We're down 13-14M barrels per day of Middle Eastern production. All told, inventories have fallen by roughly 7-8M barrels per day. Even if the Strait opens up next month, his math says we've lost 1.8B barrels of production. You can't lose that massive number without impacting the oil price.
By July 1, the world will have lost enough inventory globally that the global refining system will start to crack. We're already starting to see shortages, and it's those shortages that will jolt the market out of this catatonic state. All the safety buffers will be gone. And we're entering the demand pickup of driving season. A price spike is the only mechanism to rebalance supply and demand.
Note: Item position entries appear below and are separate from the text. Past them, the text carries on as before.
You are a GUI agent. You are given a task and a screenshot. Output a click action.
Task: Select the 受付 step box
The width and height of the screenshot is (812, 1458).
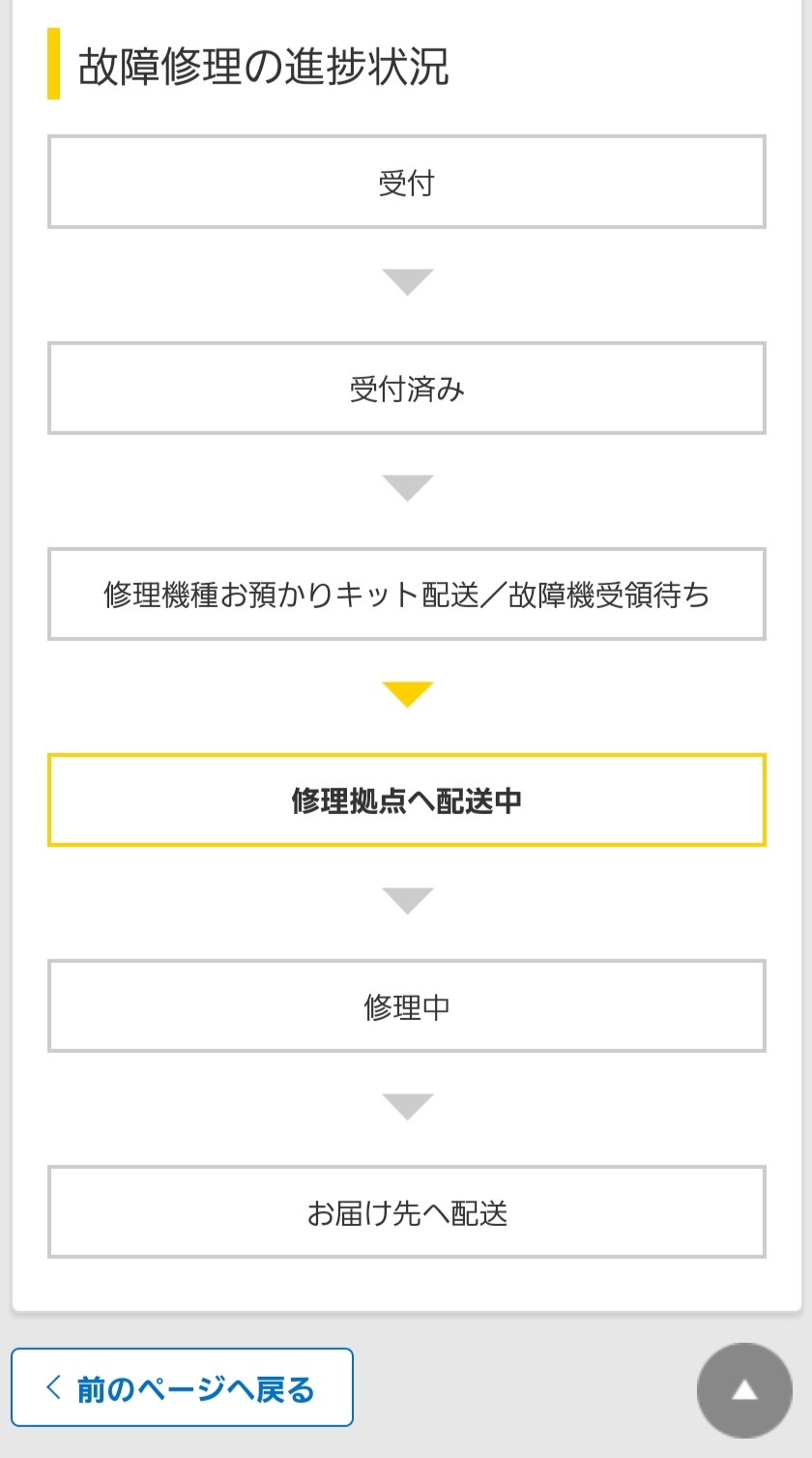(407, 182)
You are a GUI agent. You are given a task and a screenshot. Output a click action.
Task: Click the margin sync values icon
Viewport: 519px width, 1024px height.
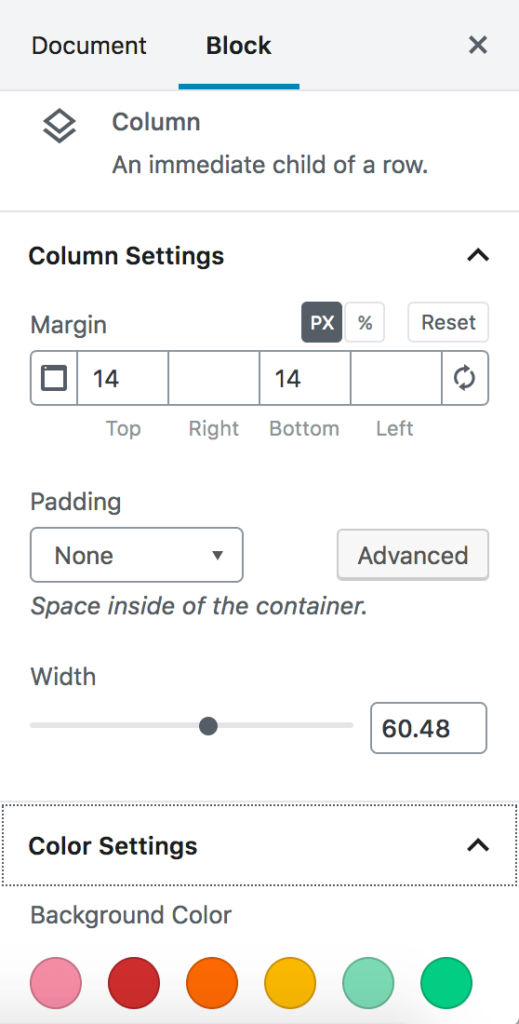tap(465, 378)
His advisers tell him that Iran's figured out that having the Strait closed actually gives it more levers than having a nuclear weapon.
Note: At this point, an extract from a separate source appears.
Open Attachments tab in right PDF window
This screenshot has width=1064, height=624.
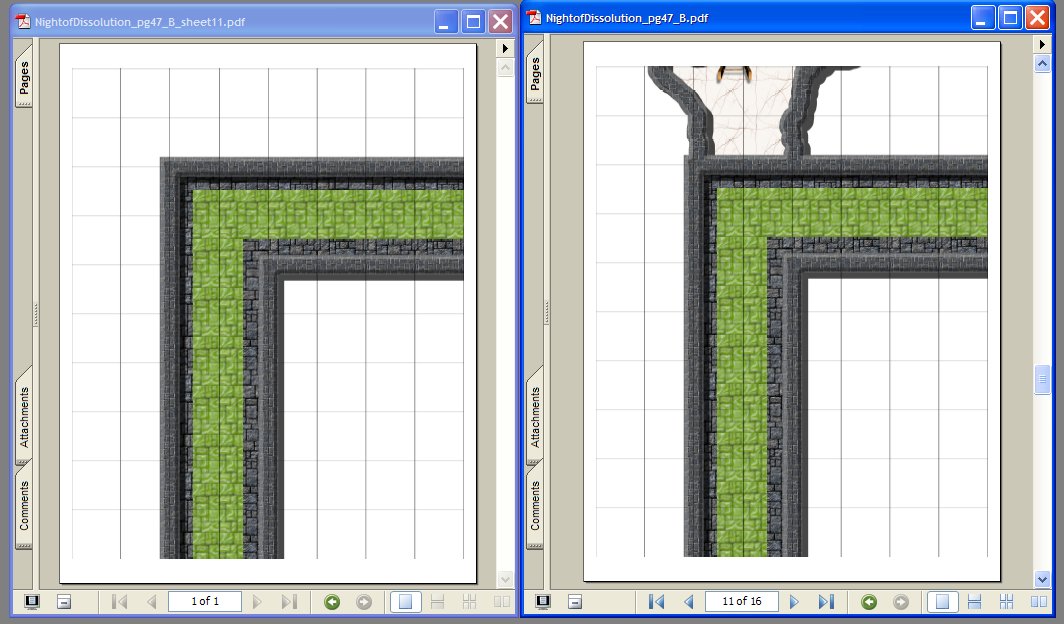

Thinks we'll be fine from an oil perspective, and we'll skate by with refined products. But we'll pay for it. If the Iran situation is not fixed certainly by Christmas, you may want to reevaluate any travel plans.
The cost of everything is going to go up -- feedstocks, transportation, gasoline, jet fuel. The inflationary shock coming will be absolutely massive.
He's excited that oil/energy stocks are discounting the oil price at roughly $65-70. His team thinks the floor price for next year is about $80 (actual price will be meaningfully higher).
Oil at $65 is an extremely ignorant view, and offers a wildly compelling entry point on energy stocks.
Depends on why the oil price is going up. Typically, geopolitical events cause a spike, get resolved, and then the price drops. That thesis is a misunderstanding this time around.
Don't buy an energy stock today on the basis that Nuttall on BNN said oil was going to $200. The investment thesis is for "the day after", when things eventually normalize. What does the world look like then? It'll take 3-4 years for inventories to restock.
He's deploying client capital today with the expectation to gain 50% in 1-2 years.